Turner managed to defeat the Tory incumbent in Vancouver Quadra, becoming his party's only MP from British Columbia, and became leader of the opposition. The Liberals, amid their worst showing in party history and led by an unpopular Turner, were said by some pundits to be following the British Liberals into oblivion. Though the Liberals had not fared much better in the 1958 election, they had clearly emerged as the main opposition party back then. After the 1984 election, however, the NDP were not far behind with 30 seats, and their leader Ed Broadbent consistently outpolled Turner and even Mulroney.
The Liberals responded by using their large Senate majority, built up over years of Liberal majorities in the Commons, to stall Mulroney's legislation. In addition, a group of young Liberal MPs, known as the "Rat Pack", pestered Mulroney at every turn. The group included Sheila Copps, Brian Tobin, Don Boudria and John Nunziata.
Turner's leadership was frequently questioned, and in the lead up to the 1986 Liberal convention, a vote of confidence loomed large. The popular Chrétien resigned his seat, creating a stir in caucus. The ongoing and often open unpopularity of Turner within his own party led to many editorial cartoonists to draw him with a back stabbed full of knives.

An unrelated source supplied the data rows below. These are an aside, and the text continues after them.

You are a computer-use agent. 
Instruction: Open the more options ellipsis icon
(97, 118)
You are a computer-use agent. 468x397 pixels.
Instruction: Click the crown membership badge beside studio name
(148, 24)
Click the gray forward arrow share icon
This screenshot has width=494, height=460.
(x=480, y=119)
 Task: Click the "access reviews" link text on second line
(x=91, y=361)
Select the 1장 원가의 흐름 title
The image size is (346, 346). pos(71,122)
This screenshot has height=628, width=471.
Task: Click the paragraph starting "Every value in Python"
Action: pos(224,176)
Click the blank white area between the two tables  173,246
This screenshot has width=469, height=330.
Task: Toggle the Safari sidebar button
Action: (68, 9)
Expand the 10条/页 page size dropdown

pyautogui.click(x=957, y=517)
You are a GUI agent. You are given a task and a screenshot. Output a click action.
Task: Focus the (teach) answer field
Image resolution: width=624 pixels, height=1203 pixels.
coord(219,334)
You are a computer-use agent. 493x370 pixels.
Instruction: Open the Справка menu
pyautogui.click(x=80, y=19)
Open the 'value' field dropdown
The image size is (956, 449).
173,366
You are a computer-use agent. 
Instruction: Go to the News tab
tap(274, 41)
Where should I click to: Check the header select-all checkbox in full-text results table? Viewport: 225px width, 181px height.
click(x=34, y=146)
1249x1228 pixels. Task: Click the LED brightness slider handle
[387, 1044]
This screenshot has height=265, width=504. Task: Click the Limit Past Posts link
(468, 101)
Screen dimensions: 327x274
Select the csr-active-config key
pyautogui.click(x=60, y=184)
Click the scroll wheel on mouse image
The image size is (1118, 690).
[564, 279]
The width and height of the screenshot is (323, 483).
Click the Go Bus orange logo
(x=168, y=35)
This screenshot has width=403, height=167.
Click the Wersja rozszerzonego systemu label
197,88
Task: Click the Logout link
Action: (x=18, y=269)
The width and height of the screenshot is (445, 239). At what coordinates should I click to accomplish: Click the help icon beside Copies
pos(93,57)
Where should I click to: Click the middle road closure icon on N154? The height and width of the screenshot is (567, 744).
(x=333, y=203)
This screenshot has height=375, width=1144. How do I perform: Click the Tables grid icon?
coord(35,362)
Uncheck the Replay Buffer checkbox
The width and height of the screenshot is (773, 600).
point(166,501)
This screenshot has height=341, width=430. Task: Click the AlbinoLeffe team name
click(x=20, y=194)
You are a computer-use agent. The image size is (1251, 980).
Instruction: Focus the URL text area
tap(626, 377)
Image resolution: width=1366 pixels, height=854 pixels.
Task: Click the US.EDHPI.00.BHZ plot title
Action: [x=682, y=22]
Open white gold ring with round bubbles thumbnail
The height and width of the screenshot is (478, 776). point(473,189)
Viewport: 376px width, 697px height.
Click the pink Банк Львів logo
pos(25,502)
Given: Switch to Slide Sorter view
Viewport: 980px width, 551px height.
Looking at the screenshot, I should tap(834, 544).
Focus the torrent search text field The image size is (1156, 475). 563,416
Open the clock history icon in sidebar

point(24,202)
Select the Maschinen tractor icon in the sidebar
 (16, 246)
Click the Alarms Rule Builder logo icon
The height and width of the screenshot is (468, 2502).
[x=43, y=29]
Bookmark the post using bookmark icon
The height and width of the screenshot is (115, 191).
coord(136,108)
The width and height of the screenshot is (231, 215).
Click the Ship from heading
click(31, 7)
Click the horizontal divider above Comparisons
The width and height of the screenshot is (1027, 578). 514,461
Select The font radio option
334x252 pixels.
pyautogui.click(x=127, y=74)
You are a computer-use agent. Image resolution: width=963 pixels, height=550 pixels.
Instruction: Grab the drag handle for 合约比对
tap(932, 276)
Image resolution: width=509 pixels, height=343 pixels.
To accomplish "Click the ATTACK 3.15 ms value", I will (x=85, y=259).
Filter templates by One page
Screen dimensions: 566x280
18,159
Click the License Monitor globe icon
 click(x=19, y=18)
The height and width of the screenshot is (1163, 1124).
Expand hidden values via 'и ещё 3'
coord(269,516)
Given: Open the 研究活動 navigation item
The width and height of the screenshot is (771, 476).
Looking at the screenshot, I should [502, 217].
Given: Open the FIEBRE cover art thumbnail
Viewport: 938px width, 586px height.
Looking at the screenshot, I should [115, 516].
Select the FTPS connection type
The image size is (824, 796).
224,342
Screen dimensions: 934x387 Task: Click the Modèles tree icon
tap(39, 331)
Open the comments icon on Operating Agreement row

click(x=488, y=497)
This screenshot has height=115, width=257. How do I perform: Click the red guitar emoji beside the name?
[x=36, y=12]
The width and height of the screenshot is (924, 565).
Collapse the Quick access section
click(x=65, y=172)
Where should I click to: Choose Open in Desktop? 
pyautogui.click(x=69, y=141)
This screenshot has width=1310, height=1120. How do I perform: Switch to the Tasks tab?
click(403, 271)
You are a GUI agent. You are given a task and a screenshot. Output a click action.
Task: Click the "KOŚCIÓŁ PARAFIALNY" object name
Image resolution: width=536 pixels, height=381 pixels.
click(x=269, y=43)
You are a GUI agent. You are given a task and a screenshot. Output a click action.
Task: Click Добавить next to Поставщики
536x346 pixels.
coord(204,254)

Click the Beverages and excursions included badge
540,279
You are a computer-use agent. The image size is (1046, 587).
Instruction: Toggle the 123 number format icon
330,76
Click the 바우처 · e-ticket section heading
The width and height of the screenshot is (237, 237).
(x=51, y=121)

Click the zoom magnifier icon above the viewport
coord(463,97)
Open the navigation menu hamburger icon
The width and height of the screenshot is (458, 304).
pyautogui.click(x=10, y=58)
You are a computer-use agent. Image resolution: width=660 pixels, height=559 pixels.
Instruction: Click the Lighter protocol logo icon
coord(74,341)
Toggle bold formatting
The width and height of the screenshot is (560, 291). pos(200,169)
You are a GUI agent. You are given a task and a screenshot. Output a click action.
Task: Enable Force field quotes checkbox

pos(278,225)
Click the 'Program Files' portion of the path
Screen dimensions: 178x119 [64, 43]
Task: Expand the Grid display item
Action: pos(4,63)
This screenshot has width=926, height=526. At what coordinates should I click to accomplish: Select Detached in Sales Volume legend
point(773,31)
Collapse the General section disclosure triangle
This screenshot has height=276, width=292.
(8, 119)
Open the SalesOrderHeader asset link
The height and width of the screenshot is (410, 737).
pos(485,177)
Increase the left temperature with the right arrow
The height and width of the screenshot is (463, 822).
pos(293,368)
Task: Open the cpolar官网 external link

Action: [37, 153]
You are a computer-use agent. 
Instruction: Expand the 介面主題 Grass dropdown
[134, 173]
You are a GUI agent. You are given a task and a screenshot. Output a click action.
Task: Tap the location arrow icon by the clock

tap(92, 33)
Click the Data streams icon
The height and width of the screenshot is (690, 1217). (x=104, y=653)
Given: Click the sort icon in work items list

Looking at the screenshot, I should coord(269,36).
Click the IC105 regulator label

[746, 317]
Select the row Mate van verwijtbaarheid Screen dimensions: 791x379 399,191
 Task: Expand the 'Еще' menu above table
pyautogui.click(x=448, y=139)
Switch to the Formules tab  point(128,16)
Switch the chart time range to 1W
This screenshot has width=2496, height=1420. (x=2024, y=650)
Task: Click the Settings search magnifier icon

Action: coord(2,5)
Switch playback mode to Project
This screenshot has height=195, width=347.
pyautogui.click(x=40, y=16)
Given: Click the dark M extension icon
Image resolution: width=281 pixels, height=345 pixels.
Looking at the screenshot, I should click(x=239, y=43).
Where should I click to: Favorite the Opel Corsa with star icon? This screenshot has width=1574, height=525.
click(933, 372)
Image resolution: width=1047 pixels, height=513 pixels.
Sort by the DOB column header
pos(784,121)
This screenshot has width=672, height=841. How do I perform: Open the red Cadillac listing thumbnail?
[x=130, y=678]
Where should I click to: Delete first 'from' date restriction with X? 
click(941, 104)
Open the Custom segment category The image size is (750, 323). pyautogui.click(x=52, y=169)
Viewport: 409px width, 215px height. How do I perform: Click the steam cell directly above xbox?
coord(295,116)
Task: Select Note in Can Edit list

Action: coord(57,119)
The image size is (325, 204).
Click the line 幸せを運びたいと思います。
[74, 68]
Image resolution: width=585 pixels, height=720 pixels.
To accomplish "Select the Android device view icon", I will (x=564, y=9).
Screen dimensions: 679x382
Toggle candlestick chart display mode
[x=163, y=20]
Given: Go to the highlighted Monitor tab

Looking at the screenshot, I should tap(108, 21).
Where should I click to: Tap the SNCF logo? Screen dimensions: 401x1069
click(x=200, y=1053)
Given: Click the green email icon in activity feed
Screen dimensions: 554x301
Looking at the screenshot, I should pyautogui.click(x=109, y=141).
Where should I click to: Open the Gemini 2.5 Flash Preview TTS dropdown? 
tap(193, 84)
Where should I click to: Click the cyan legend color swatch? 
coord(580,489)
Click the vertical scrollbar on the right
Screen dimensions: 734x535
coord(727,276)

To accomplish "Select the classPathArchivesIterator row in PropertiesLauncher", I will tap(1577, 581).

Keith Davey and other Liberals began a public campaign against Turner, coinciding with backroom struggles involving Chrétien's supporters. The public conflict is said to have influenced many Liberals to support Turner, and he ended up getting 75% of the delegate vote.
The Liberals faced more internal conflict in the next few years, but polls frequently had them in front of the Progressive Conservatives (however, with Turner last in preferred Prime Minister categories). The upcoming Canada-U.S. Free Trade Agreement and Meech Lake Accord threatened to divide the party until Turner took the position of being pro-Meech Lake and against the FTA. Turner asked the Liberal Senators to hold off on passing the legislation to implement the agreement until an election was held. It was later revealed that Mulroney planned to call an election anyway.